このお陰で、従来では繁殖が難しかった魚種であっても安定して低価格で供給することが可能になりました。
アクアリウムを趣味にする者にとっては、魚の選択肢が広がりお財布にも優しいと良いことづくめです。
しかし、唯一の難点としてこうした魚種は自家繁殖が大変難しいです。
気が付いたら繁殖していたという事例は稀に聞かれるものの、一般的な設備と道具で安定して繁殖に成功している事例は非常に珍しいです。
例えば飼育の簡単なコイ科のラスボラエスペイ、多くの人に愛されるオトシンクルスなども繁殖の難しい代表的な魚です。
ここではそうした繁殖の難しい淡水熱帯魚全般について、よく言われる繁殖のポイントをまとめて紹介します。
元はオトシンクルスの繁殖に特化した記事を製作する予定でしたが、調べていけば調べていくほど魚種に特化した繁殖方法など存在せず、いくつかの手法はほぼすべての魚種に適用可能な方法であろうと判断しました。
雌雄の判別
まずはじめに、繁殖のために最低限必要な雌雄の判別方法を紹介します。
雌雄の判別方法が容易で情報も豊富な魚種もたくさんある反面で、雌雄の判別が難しい魚種もおおくあります。
ポイント1 メスはオスより大きい
代表的な雌雄の判別方法です。
稀にこの判別方法が通用しない魚もいますが、一般的にはメスがオスより体が大きいです。

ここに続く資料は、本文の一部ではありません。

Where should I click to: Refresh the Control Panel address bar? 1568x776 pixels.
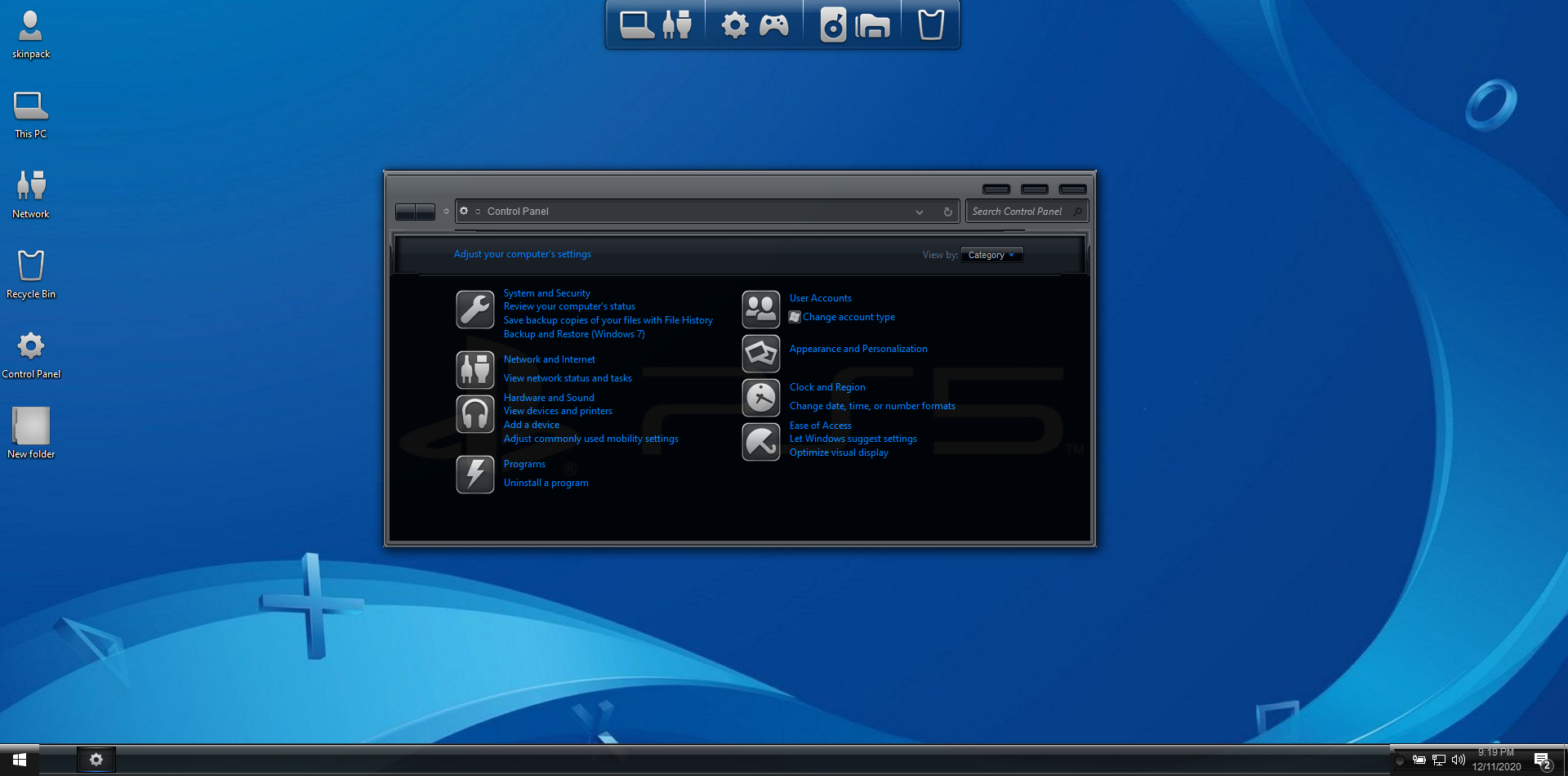948,212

体全体が大きいケースや、幅が広いケース、お腹が大きいケースなどがあります。
特にお腹が大きいケースでは、繁殖前のみお腹が大きくなる場合もあります。
冒頭で挙げたオトシンクルスもメスがオスよりも体が大きい魚です。
なお、オスがメスや縄張りを守ろうとする習性がある一部の魚種ではオスの方が体が大きいことがあります。
ポイント2 メスはオスより地味
基本的に、メスはオスより地味な色彩をしていることが多いです。
魚種によっては逆の場合や、差異がほとんどない場合もあります。
冒頭で挙げたラスボラエスペイはメスがオスより地味な魚です。
ポイント3 オスには外部生殖器がある
オスに見てわかるような外部生殖器がある魚種も多く存在します。
場所は腹びれ付近であることが多く、外部生殖器の有無で雌雄を判別することが可能です。
繁殖のポイント
繁殖の難しい魚種全般に通用する、繁殖のポイントを紹介します。
①雌雄を隔離する
以降で紹介する繁殖のポイントは、通常の飼育水槽で行うことが難しいものが多いです。
そのため、まずはじめに繁殖させたい魚種を隔離しましょう。
魚種によってオスとメスが1対1が良い場合や、複数のオスと1匹のメスが良い場合などが存在します。

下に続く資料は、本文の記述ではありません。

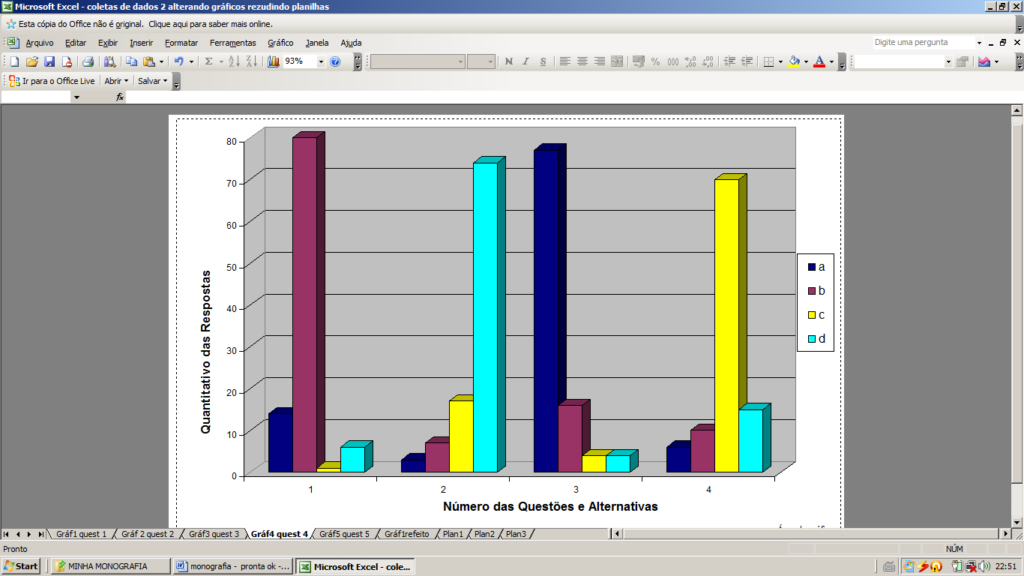
Task: Expand the Salvar dropdown
Action: click(x=166, y=81)
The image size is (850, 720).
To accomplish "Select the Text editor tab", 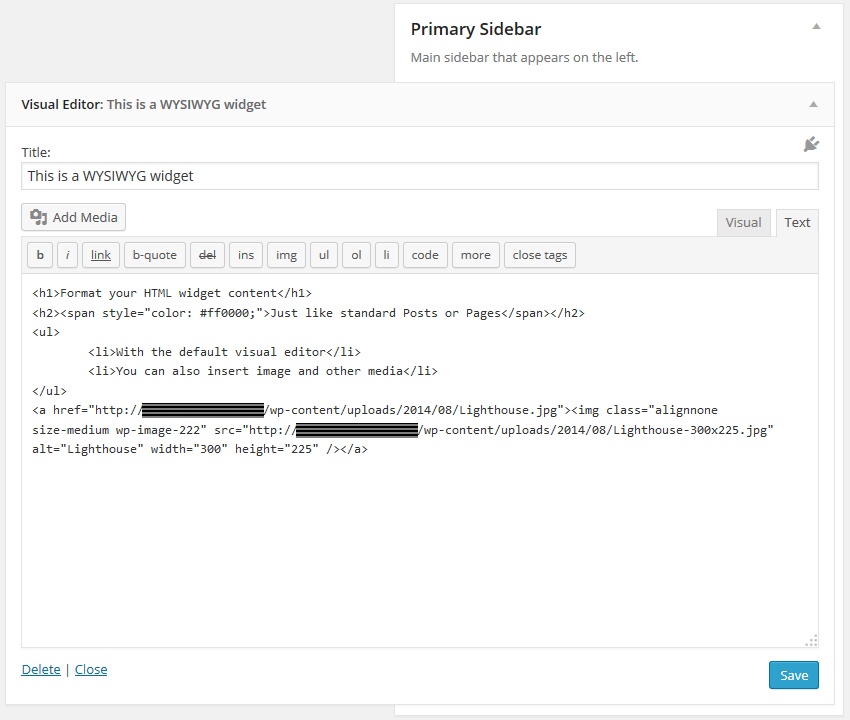I will 797,223.
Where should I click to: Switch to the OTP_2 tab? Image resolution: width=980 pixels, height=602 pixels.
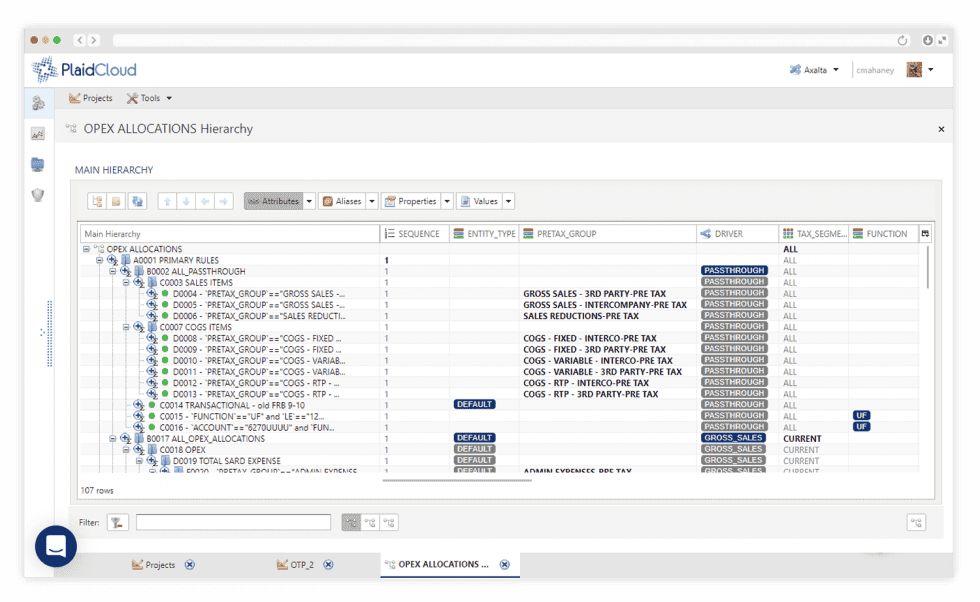point(296,564)
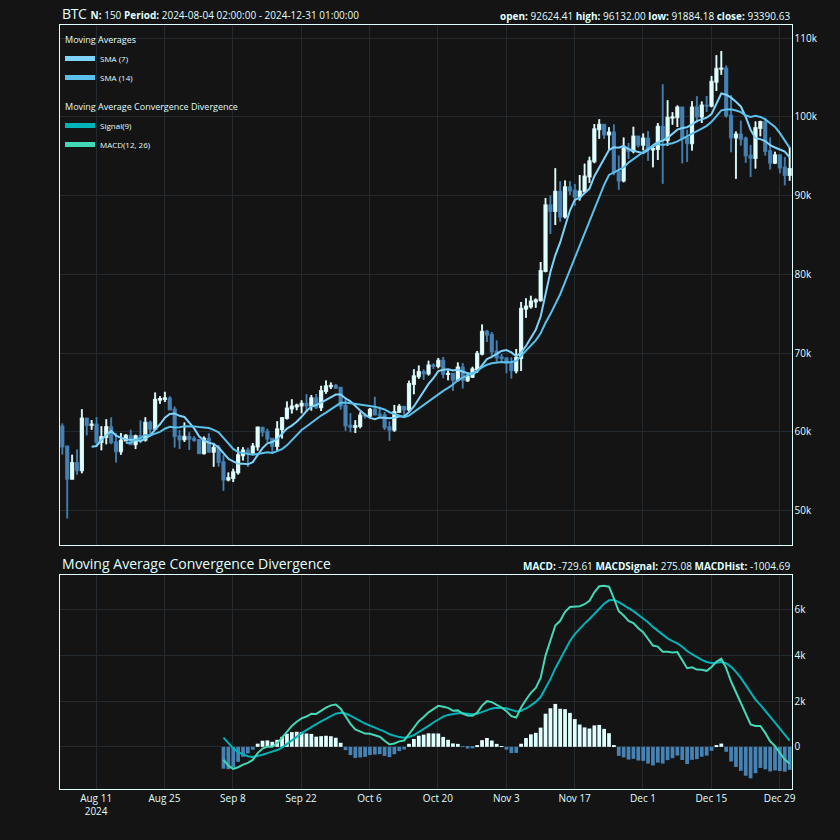The image size is (840, 840).
Task: Click the MACD legend group heading in price chart
Action: [150, 106]
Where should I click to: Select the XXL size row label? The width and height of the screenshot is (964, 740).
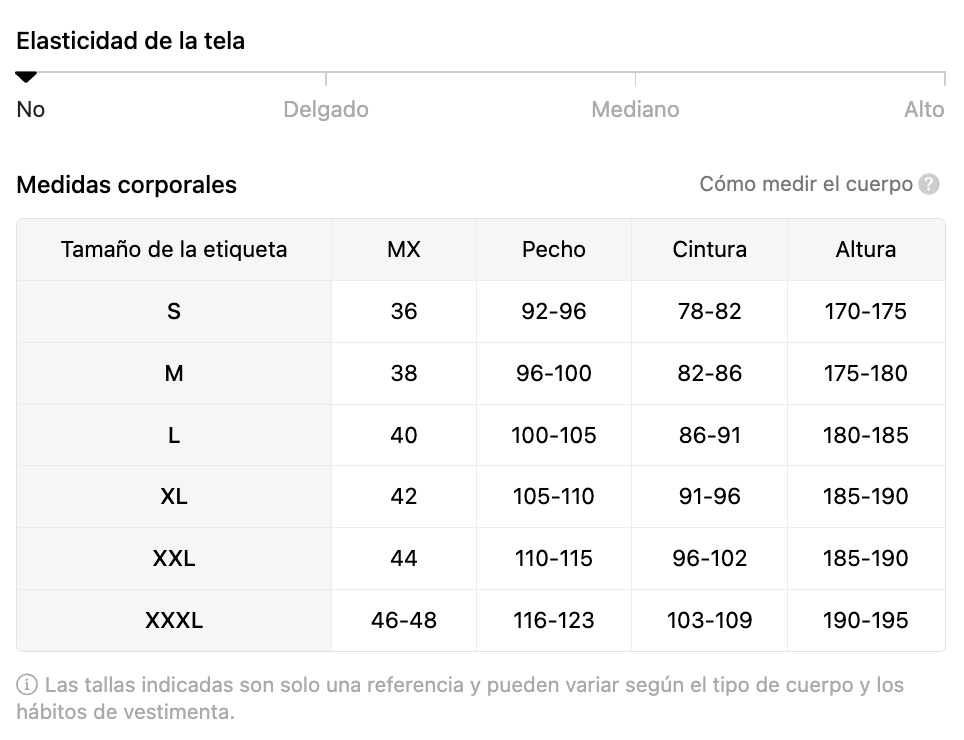pyautogui.click(x=174, y=559)
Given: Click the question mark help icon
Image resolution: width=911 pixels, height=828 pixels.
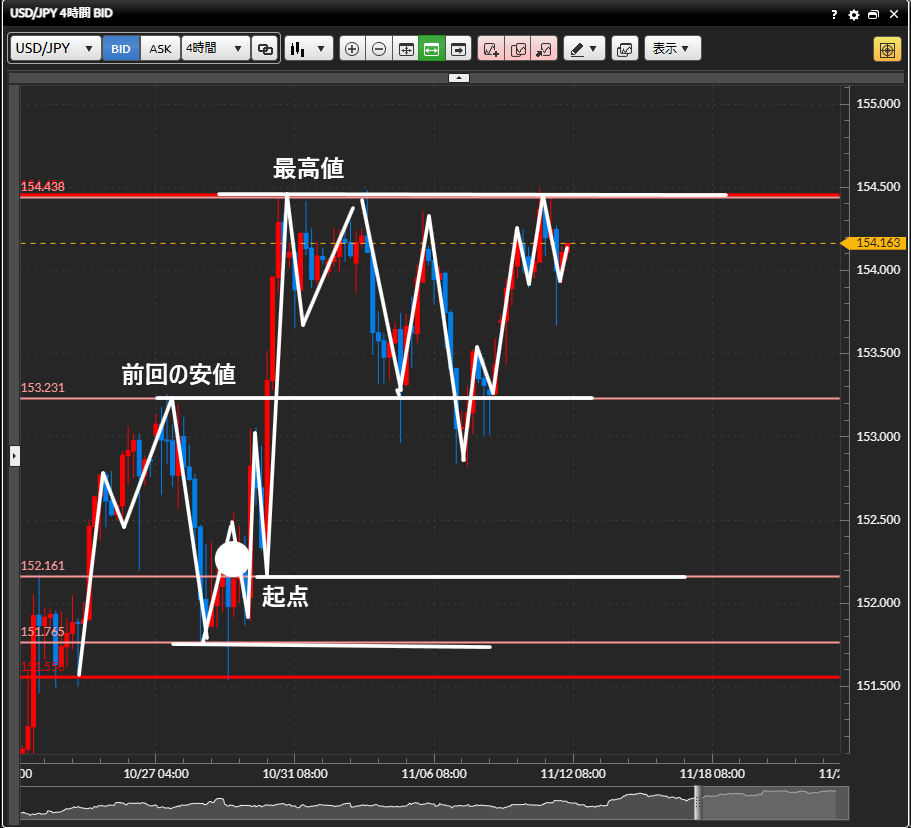Looking at the screenshot, I should 834,15.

まずはオスとメスを1対1で隔離し、繁殖する様子がない場合にはオスを1~2匹追加してください。
②繁殖に適した環境の構築
雌雄を隔離した水槽の環境を、繁殖に適した環境へ仕上げます。
フィルターはどのようなものでも構いませんが、一時的な隔離ですので安価でエアレーション効果も見込め、緩やかな流れを生み出すことができるスポンジフィルターがオススメです。
魚の卵は常に新鮮な水を必要とします。
そのため最低限水の動きがなくては産卵場所として適していないと判断する魚種も多く存在します。

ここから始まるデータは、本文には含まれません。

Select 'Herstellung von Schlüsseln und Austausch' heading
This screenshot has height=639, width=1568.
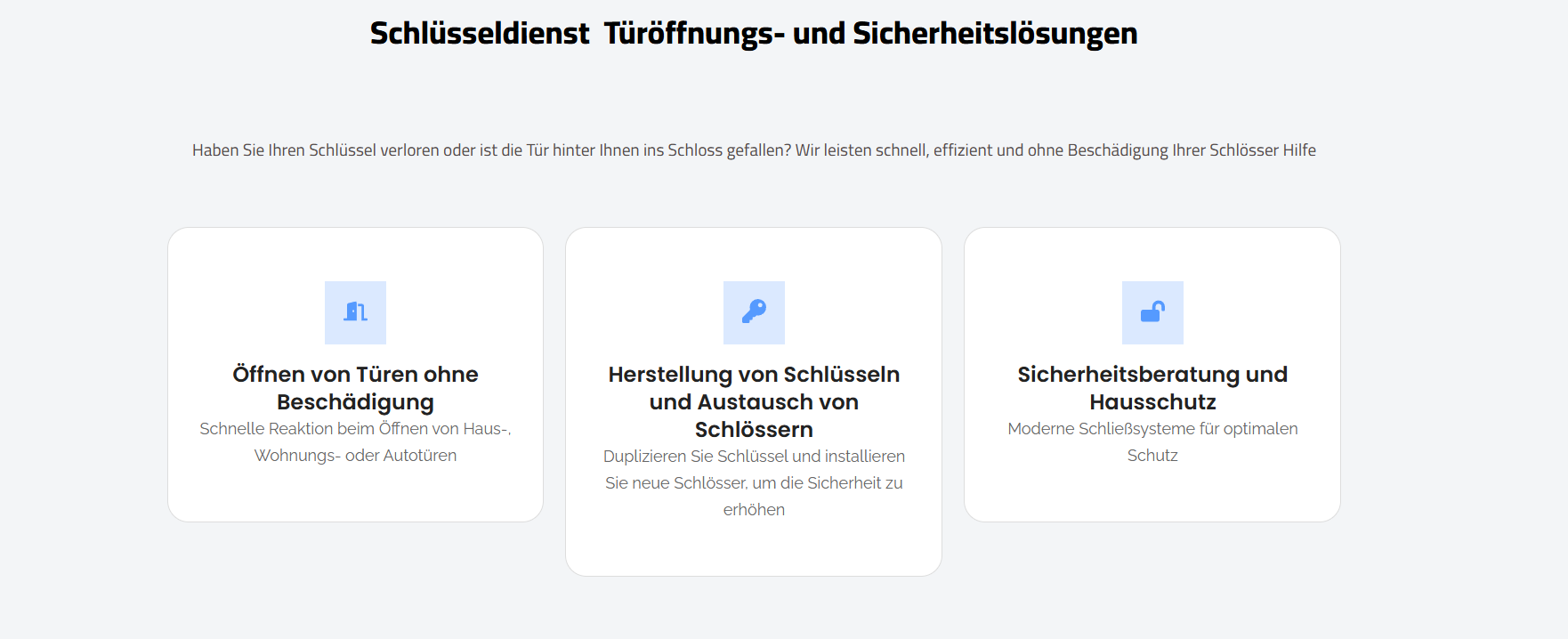(x=754, y=401)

魚種によって水草や壁面、岩など様々な物に産卵します。
魚種ごとに繁殖行動を調べ、わかる場合には適したものを入れてください。
わからない場合には以下の2点を入れることで多くのパターンを網羅することができます。
- 岩に活着させたアヌビアス系の水草
- マツモなどの強く背の高い水草
底材は基本的に不要です。
ベアタンクで構いません。
③高タンパクな餌を与える
繁殖行動を誘発させるために、高タンパクな栄養豊富な餌をたっぷりと与えます。
冷凍アカムシやブラインシュリンプなどの生き餌系は魚の食いつきも良いため最適な餌です。水の汚れはこまめに水替え・掃除することで対応しつつ、こうした栄養豊富な餌をたっぷりと与えてください。
④週1回の50%程度の大量換水
魚は環境の変化を敏感に感じ取り、時にそれが繁殖行動の引き金になります。
そのため週に1回、50%程度の大量の水替えを行います。
もちろんphは飼育水と新しいカルキ抜きした水が同一であることを確認し、温度も十分にあわせてから行います。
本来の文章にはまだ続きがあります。